Learn To Give “Value-In-Advance”

Much of my approach to marketing my law practice derives from the two years I had one-on-one business development coaching sessions with Bob Kohn of Kohn Communications. First and foremost, he helped me get past the discomfort I had with asking for business (though I’ll confess this is still tough for me). In particular, he helped me appreciate that offering my services as a lawyer is quite different from trying to recruit a friend into Amway.

Even if one-on-one business development coaching is beyond your means, you can still benefit from the Kohn Communications model, since Bob and his brother Larry distilled their approach into a fine book, Selling in Your Comfort Zone (ABA 2009). One of the strategies Bob taught me, which he discusses in the book is giving “value-in-advance.” To do it justice, I’m going to skip my own description of this concept and simply quote the Kohns:

“‘Value-in-advance’ is the strategy of offering something for free as a way of allowing your targets to experience a sample of the benefits that you offer. If you were selling a product, then ‘value-in-advance’ might be a sample of the product.” (Id. at 71.)

According to the Kohns, value-in-advance serves multiple purposes. Among these–and why it is especially useful for me–is that it creates a reason/opportunity to reach out to one’s targets that is, at its best, positive and, at worst, neutral. In other words, by trying to offer something valuable in advance, you are taking an uncomfortable, potentially negative experience, and making it a hopefully positive one for both you and your target. Even if the “value” you offer in advance is not ultimately useful to your target, the exchange will likely be viewed at worst as neutral.

The Kohns point to how Gillette sent free Mach III razors to potential customers as a simple example of value-in-advance. Because I sell information, advice, strategy and representation rather than razor blades, I prefer to provide information, advice and strategy in advance, whether it is by an alert, a speech/presentation or providing counseling without charging for my time. Further, since I practice in an area–employment law–which experiences almost constant changes in the law, I truly believe that the information I provide for free brings value to my audience, or targets.

Many people I consider business development “targets” are not really potential clients. Rather, they are often folks whom I believe are, or will be, positioned to refer potential clients to me at some point in the future. For some reason I don’t completely understand, I find it much easier to “sell” myself to referral sources than to prospective clients. In any event, another type of value-in-advance which the Kohns discuss, and which I find both easy and valuable, is to bring together–through introductions–people whom I believe will benefit in some meaningful way from knowing one another. One example could be introducing a lawyer or accountant who specializes in the entertainment industry with a contact in the entertainment industry who could benefit from their services.

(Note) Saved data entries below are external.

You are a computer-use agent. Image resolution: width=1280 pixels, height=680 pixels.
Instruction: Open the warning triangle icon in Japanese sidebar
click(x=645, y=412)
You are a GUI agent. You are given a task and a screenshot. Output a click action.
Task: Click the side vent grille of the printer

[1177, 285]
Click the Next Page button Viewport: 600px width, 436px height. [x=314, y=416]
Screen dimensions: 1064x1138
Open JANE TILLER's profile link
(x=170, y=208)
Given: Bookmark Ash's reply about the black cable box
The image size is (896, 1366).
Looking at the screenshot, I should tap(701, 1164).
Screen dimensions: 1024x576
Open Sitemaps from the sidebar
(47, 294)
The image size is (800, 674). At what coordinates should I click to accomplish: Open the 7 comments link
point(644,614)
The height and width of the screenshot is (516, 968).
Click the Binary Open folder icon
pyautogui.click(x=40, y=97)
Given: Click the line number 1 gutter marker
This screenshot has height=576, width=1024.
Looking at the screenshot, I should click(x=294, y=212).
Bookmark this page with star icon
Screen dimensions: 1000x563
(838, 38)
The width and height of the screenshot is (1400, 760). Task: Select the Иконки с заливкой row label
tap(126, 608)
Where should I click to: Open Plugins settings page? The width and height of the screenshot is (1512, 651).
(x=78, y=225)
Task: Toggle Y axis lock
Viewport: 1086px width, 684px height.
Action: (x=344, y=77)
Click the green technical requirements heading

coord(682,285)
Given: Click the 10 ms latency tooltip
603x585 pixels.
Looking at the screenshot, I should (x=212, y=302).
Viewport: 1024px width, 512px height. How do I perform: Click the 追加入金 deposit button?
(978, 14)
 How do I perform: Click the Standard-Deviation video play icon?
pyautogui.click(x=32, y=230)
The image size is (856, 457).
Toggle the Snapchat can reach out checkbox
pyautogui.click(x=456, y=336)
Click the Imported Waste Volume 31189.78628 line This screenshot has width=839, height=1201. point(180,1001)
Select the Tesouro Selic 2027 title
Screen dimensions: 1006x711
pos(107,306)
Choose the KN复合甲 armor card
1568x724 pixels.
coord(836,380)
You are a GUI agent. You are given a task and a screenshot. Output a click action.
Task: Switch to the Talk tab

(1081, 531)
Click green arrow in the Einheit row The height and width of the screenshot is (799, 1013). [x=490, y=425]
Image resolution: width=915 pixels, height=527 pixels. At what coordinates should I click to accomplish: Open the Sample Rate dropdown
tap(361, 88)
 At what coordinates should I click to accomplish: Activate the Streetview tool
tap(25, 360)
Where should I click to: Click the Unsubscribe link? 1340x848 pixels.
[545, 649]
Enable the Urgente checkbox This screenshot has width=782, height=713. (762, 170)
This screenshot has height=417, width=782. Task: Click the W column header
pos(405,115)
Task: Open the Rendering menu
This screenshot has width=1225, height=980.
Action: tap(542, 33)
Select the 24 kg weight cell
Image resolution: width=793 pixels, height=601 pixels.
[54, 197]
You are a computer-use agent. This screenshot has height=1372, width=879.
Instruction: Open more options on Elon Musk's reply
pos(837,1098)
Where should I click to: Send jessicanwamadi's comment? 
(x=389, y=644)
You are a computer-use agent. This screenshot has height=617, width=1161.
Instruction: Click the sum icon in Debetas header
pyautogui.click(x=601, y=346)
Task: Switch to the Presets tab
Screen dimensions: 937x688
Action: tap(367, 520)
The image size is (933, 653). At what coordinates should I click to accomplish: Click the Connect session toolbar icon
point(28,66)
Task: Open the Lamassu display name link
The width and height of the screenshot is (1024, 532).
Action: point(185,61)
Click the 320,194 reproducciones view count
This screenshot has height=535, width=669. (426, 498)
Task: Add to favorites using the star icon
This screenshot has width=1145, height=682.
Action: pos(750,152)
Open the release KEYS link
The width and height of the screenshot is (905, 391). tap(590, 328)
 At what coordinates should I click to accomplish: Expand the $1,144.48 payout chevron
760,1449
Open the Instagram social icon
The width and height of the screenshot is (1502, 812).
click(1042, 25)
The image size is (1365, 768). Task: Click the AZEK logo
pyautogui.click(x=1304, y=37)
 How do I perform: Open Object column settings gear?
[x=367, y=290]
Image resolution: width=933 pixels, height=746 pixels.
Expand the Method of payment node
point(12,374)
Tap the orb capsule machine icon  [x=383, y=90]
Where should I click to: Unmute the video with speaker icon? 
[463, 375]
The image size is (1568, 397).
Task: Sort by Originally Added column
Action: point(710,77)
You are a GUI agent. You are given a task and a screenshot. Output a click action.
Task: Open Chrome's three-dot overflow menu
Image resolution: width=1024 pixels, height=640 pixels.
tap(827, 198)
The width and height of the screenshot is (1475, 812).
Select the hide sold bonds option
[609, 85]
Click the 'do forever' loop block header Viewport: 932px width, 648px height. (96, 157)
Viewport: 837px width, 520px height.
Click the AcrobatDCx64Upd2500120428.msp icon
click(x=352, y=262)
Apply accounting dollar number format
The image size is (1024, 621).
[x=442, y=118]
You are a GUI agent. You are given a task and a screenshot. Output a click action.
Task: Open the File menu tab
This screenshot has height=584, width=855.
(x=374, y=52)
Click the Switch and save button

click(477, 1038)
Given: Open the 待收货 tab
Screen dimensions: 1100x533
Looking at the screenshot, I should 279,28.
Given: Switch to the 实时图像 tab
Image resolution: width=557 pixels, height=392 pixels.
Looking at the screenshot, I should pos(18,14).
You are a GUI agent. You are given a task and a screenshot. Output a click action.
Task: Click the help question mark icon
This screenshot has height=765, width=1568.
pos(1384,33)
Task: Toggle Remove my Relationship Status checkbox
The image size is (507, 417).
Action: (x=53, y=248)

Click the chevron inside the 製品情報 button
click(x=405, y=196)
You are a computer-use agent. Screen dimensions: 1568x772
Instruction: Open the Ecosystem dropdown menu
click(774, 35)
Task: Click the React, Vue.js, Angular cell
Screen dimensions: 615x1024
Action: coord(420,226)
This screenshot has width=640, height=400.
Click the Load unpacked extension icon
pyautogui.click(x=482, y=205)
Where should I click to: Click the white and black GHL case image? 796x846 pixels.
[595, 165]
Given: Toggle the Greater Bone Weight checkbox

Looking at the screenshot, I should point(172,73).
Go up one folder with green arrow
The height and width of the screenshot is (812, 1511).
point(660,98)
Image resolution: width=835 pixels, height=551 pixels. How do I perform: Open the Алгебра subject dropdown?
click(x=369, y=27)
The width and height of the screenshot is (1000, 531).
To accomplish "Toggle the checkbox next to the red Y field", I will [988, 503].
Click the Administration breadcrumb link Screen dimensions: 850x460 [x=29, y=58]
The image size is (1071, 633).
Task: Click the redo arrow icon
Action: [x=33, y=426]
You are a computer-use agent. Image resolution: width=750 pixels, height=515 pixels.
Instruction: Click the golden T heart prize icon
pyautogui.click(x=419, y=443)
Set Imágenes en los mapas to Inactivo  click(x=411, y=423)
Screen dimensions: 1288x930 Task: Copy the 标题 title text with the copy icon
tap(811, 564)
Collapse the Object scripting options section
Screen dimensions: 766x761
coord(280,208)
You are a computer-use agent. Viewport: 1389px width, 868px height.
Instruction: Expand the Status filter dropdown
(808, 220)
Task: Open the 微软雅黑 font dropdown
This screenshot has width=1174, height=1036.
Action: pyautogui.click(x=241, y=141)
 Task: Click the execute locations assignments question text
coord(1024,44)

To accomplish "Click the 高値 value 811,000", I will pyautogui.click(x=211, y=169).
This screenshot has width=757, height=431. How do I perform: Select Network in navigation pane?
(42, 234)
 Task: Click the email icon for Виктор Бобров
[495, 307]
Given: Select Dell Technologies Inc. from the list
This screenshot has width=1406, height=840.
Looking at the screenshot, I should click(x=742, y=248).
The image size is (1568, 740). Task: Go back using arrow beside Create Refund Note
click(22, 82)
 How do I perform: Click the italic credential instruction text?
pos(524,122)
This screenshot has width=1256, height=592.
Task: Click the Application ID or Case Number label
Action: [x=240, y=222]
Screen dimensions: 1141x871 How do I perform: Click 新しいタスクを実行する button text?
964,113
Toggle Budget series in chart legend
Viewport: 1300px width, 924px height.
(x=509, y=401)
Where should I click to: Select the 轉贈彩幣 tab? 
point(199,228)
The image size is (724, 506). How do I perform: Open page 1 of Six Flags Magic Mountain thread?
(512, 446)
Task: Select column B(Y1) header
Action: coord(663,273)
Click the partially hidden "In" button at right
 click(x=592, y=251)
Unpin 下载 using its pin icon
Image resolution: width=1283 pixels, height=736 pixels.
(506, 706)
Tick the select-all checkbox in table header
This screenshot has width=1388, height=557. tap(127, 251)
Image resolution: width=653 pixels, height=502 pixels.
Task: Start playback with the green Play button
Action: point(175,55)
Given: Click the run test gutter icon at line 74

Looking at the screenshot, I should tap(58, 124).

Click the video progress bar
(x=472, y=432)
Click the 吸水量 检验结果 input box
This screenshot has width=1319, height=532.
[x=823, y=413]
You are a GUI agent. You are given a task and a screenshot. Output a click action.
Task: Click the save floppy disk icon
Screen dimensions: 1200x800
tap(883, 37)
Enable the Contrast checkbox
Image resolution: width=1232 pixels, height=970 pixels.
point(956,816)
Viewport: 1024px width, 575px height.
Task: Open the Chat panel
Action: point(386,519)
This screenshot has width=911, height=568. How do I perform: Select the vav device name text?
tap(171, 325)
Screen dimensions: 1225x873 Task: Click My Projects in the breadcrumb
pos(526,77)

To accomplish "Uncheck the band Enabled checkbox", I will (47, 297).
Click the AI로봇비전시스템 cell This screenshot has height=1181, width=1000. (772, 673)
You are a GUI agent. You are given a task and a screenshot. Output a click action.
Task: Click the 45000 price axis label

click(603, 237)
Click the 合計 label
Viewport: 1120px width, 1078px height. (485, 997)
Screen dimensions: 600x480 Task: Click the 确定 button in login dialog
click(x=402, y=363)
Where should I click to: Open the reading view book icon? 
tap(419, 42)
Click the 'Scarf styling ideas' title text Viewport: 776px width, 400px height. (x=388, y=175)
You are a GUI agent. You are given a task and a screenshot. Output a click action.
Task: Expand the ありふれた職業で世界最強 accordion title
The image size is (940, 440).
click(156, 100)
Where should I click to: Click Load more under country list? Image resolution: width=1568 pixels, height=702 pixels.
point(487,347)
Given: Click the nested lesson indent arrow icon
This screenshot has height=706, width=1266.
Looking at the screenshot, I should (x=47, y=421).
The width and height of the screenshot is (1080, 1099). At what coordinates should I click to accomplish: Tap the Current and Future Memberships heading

The Kohns discuss this kind of giving value-in-advance as follows:

“Introducing quality people to each other communicates compatibility and capability. It demonstrates that you know quality people. And, as those people interact with each other, it strengthens their emotional connection to you.” (Id. at 73.)

One would be naive to ignore the potential risks of making introductions, and I don’t make them blindly. The Kohns acknowledge these risks. They say:

“Many people are afraid to make introductions because of the possibility that the people you introduce may not get along. Or worse, they may do a deal that goes badly. It is important that when you make an introduction, you are proud of the people you are introducing. Also, you don’t need to make warranties. Rather, you should state that you are introducing people with the understanding that they get to know each other and decide for themselves if they feel comfortable working together.” (Id. at 75.)

Venture capitalist Mark Suster, who is not only a friend, but also someone I’ve come to view as a kind of “success mentor,” creates an even stronger argument for being “judicious” in deciding whether and to whom to make introductions. In his blog, Both Sides of the Table, he writes:

“Intros. They’re the lifeblood of networking – the currency of mavens. They are your route to angel money. Your entrée to sales meetings.

We couldn’t live without them.

But when misused, overused or abused they can diminish your personal brand, consume your valuable time and waste time of the relationships you value the most.

* * *

[H]ere’s the thing – every time you send an introduction you’re obligating people. At a minimum you’re obligating them to ignore the email and feel like an arse for not responding to your introduction. More likely they either end up finding an excuse not to meet, delaying a meeting indefinitely or in most cases actually taking a meeting.

Over-introducers also consume a lot of personal time in making intros. It is very time consuming doing intros the right way. Ask yourself the tough question about how you might spend that time more productively getting your job done well.”

Suster’s post has some useful thoughts and guidelines on when to make (or not make) introductions, and I recommend it.

The real takeaway here is that giving value-in-advance, whether through free razor blades, alerts about employment law developments or making quality introductions, can be a terrific way to market your product or practice without overtly marketing your product or practice. Check out the Kohns’ book for other ideas.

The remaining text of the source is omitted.